As usual, I spent a little too much money at PulpFest.  One of my prize catches was William Bernard’s Jailbait (Popular Library 392), one of those lurid-covered novels that sold for $.25 and sold quite well in the 1950s as reactionary people wrung their hands about how comic books would herald the demise of American youth.  These were the works that gave paperbacks such a bad name for a long time.  (In The Boston Strangler (1968), two detectives discuss how many details of the murders they should release to the press.  One says, “People like to read about it,” and his captain replies, “Let them read paperbacks.”  And Gordon Lightfoot’s song “If You Could Read My Mind” contains the line, “Just like a paperback novel/The ones the drugstores sell.”)

Yet another semester rush has come and gone at the Columbus State bookstore, the Discovery Exchange (DX).  I was glad that it began once Susie returned to Florida, because then I wouldn’t have to juggle spending time with her with 12-hour work days.  I was in my element shelving books.  I admit I was a little less so when it came to assisting customers–customer service is not one of my talents.

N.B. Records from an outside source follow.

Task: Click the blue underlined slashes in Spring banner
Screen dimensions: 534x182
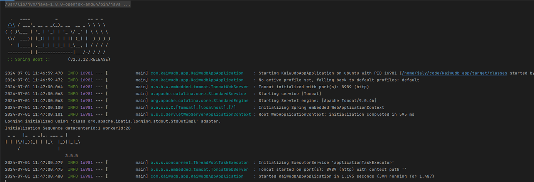Action: pos(11,25)
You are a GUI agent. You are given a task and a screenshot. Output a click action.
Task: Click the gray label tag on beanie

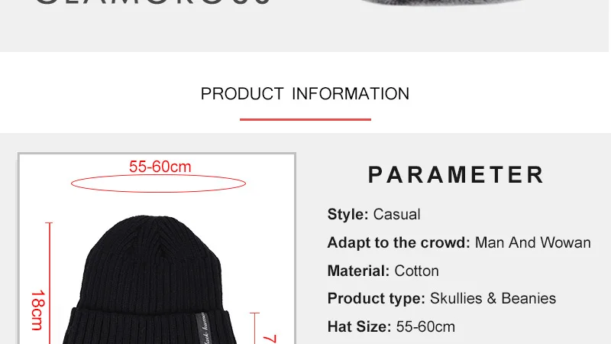point(202,328)
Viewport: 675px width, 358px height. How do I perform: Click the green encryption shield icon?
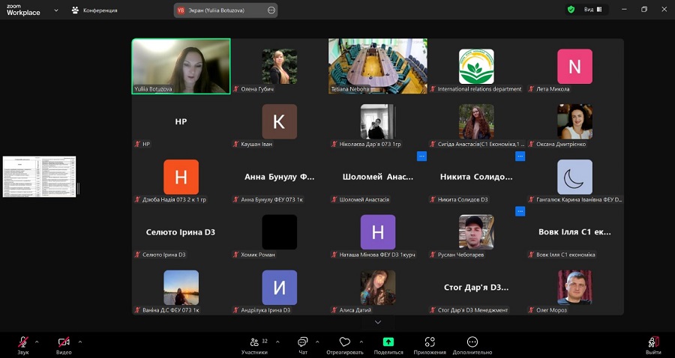pyautogui.click(x=572, y=10)
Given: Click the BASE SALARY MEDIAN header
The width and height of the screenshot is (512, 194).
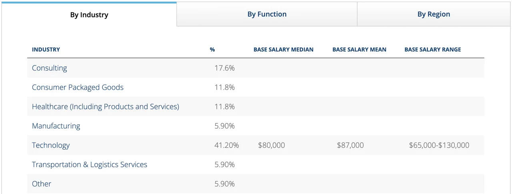Looking at the screenshot, I should (283, 49).
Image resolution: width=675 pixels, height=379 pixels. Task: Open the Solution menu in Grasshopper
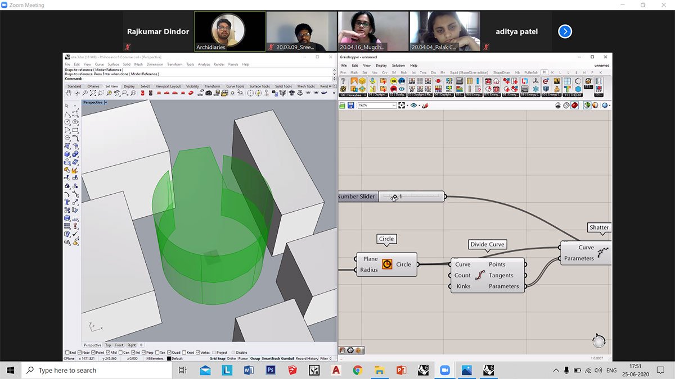coord(398,65)
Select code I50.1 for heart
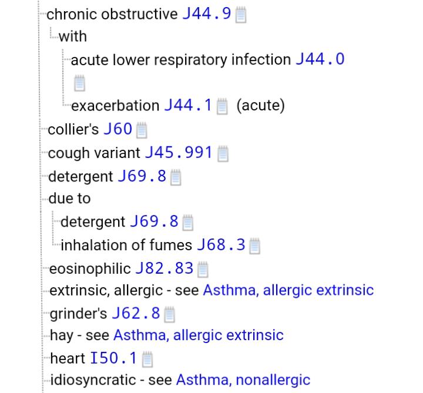Image resolution: width=423 pixels, height=393 pixels. 113,358
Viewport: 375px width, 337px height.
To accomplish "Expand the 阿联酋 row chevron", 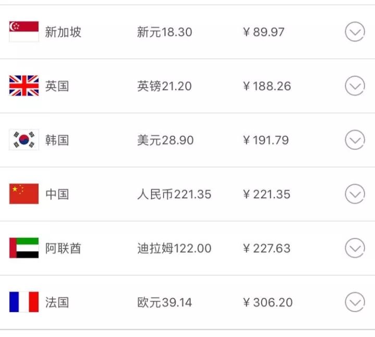I will [355, 248].
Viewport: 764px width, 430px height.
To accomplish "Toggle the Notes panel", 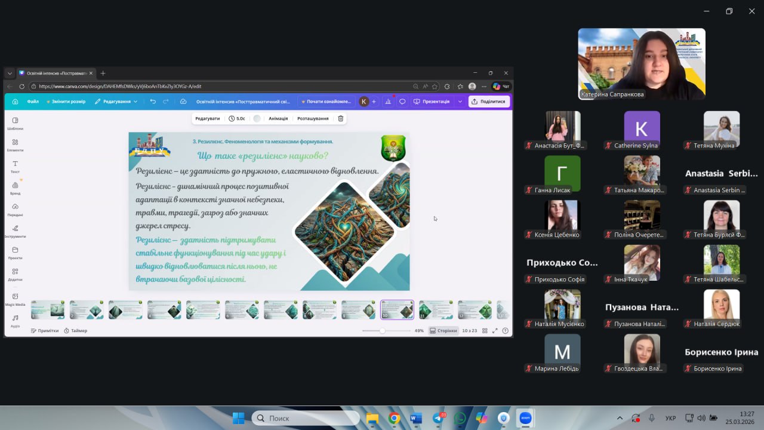I will point(45,330).
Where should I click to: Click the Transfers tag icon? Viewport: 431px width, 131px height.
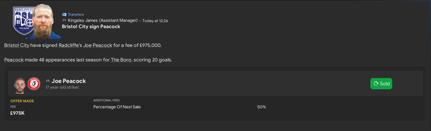[64, 15]
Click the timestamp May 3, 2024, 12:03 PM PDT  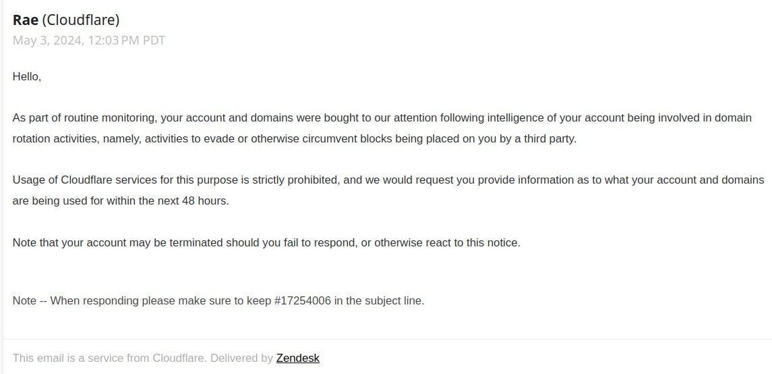coord(89,41)
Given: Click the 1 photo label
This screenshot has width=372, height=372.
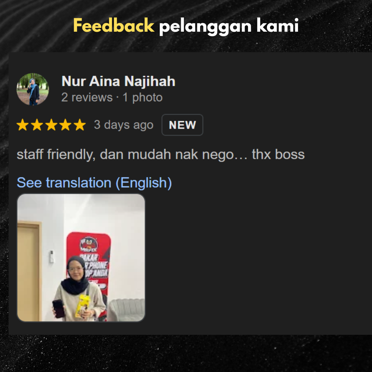Looking at the screenshot, I should pos(143,97).
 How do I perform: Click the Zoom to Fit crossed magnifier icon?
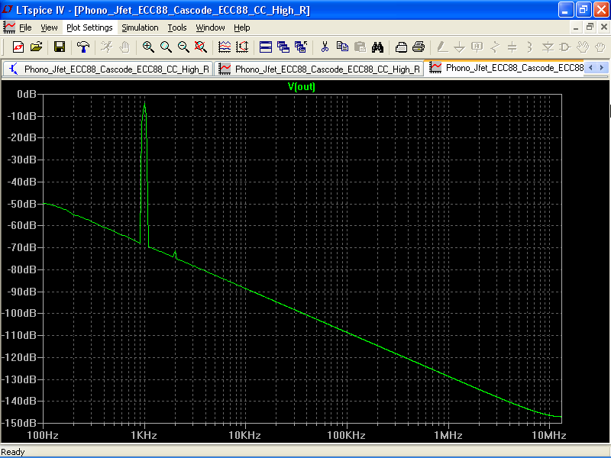(x=201, y=47)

I have not written much about the aneurysm of late, mainly because I can go days before I’m aware that I still have it.  However, one Sunday morning last month, I was in the shower when a bolt of pain shot through my rib cage on the left and all around the entire circumference of my chest.  Once I was dressed, I took the bus to Riverside Methodist Hospital (I didn’t think it justified calling the squad).  While I waited, my friend Chris texted me, asking if I was free for lunch.  I replied by telling her where I was headed, and why.  She very generously offered to meet me at Riverside, and stayed with me in the E.R. cubicle all the way up until I was admitted to the Observation Unit.

After X rays and an MRI, and keeping me hooked up to monitors, the verdict was no cardiac issue–although there was no consensus about what did cause the pain.  I saw a cardiologist at Ohio Cardiology Specialists later in the week.  Almost at once, I asked him if we could go ahead and operate on the aneurysm, because I was fed up with having to worry about it.  It is in no way dilated to the point where it poses a threat, but I learned that if it were to burst, I would likely be dead before anyone could call 911 and be en route to an emergency room.

The doctor minced no words: “No!  And any doctor who would do it should go to jail.”  The aneurysm is not at a danger point, and at this point surgery would be more dangerous than the aneurysm expanding.  He made an appointment for me to see him next February, which I’ve already logged on my phone’s calendar.  (The phone’s calendar, I’m sorry to say, seems to have taken the place of the appointment diaries I’ve used for years.  The red one I received from The New York Review of Books is mostly blank.)

So, I think we’re pretty much up to speed on what has happened since I last posted.  I won’t insult my readers’ intelligence by promising to be more faithful in writing in here; all I can say is that I won’t fight the urge when I think I need to post.